Nothing but the records beneath, reproduced exactly, should appear in the answer.

^^^^

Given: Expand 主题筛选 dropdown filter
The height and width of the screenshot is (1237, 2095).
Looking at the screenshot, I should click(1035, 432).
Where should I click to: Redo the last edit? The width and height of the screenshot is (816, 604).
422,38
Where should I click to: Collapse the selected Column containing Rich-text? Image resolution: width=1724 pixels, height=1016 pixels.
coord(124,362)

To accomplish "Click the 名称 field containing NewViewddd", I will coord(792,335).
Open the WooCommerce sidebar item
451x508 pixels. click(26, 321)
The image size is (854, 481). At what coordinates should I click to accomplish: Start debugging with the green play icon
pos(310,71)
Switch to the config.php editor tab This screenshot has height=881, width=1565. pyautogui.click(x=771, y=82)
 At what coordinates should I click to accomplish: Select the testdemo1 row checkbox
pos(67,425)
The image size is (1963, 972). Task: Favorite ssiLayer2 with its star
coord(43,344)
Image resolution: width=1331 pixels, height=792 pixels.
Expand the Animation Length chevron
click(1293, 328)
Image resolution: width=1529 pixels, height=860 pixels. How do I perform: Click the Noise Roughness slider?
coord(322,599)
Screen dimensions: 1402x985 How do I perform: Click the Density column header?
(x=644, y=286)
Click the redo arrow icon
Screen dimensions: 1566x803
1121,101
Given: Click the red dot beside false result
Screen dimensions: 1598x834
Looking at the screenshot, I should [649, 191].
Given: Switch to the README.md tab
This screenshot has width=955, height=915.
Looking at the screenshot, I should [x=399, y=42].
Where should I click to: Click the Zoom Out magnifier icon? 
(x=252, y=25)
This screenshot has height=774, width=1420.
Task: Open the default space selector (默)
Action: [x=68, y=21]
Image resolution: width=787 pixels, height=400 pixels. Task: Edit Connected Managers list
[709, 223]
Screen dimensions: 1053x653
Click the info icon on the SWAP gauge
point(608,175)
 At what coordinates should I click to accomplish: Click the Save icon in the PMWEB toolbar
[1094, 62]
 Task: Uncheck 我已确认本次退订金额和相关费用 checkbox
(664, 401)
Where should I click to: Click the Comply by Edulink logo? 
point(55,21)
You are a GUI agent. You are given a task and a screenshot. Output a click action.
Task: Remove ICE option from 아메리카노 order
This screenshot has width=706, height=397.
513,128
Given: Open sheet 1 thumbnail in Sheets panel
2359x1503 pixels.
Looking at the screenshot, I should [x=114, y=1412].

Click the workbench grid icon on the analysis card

^^^^

◆ **TASK RESULT**:
Given: Expand 主题筛选 dropdown filter
The height and width of the screenshot is (1237, 2095).
Looking at the screenshot, I should click(1035, 432).
Where should I click to: Redo the last edit? The width and height of the screenshot is (816, 604).
422,38
Where should I click to: Collapse the selected Column containing Rich-text? Image resolution: width=1724 pixels, height=1016 pixels.
coord(124,362)

To accomplish "Click the 名称 field containing NewViewddd", I will coord(792,335).
Open the WooCommerce sidebar item
451x508 pixels. click(26, 321)
The image size is (854, 481). At what coordinates should I click to accomplish: Start debugging with the green play icon
pos(310,71)
Switch to the config.php editor tab This screenshot has height=881, width=1565. pyautogui.click(x=771, y=82)
 At what coordinates should I click to accomplish: Select the testdemo1 row checkbox
pos(67,425)
The image size is (1963, 972). Task: Favorite ssiLayer2 with its star
coord(43,344)
Image resolution: width=1331 pixels, height=792 pixels.
Expand the Animation Length chevron
click(1293, 328)
Image resolution: width=1529 pixels, height=860 pixels. How do I perform: Click the Noise Roughness slider?
coord(322,599)
Screen dimensions: 1402x985 How do I perform: Click the Density column header?
(x=644, y=286)
Click the redo arrow icon
Screen dimensions: 1566x803
1121,101
Given: Click the red dot beside false result
Screen dimensions: 1598x834
Looking at the screenshot, I should [649, 191].
Given: Switch to the README.md tab
This screenshot has width=955, height=915.
Looking at the screenshot, I should [x=399, y=42].
Where should I click to: Click the Zoom Out magnifier icon? 
(x=252, y=25)
This screenshot has height=774, width=1420.
Task: Open the default space selector (默)
Action: [x=68, y=21]
Image resolution: width=787 pixels, height=400 pixels. Task: Edit Connected Managers list
[709, 223]
Screen dimensions: 1053x653
Click the info icon on the SWAP gauge
point(608,175)
 At what coordinates should I click to accomplish: Click the Save icon in the PMWEB toolbar
[1094, 62]
 Task: Uncheck 我已确认本次退订金额和相关费用 checkbox
(664, 401)
Where should I click to: Click the Comply by Edulink logo? 
point(55,21)
You are a GUI agent. You are given a task and a screenshot. Output a click action.
Task: Remove ICE option from 아메리카노 order
This screenshot has width=706, height=397.
513,128
Given: Open sheet 1 thumbnail in Sheets panel
2359x1503 pixels.
Looking at the screenshot, I should [x=114, y=1412].

Click the workbench grid icon on the analysis card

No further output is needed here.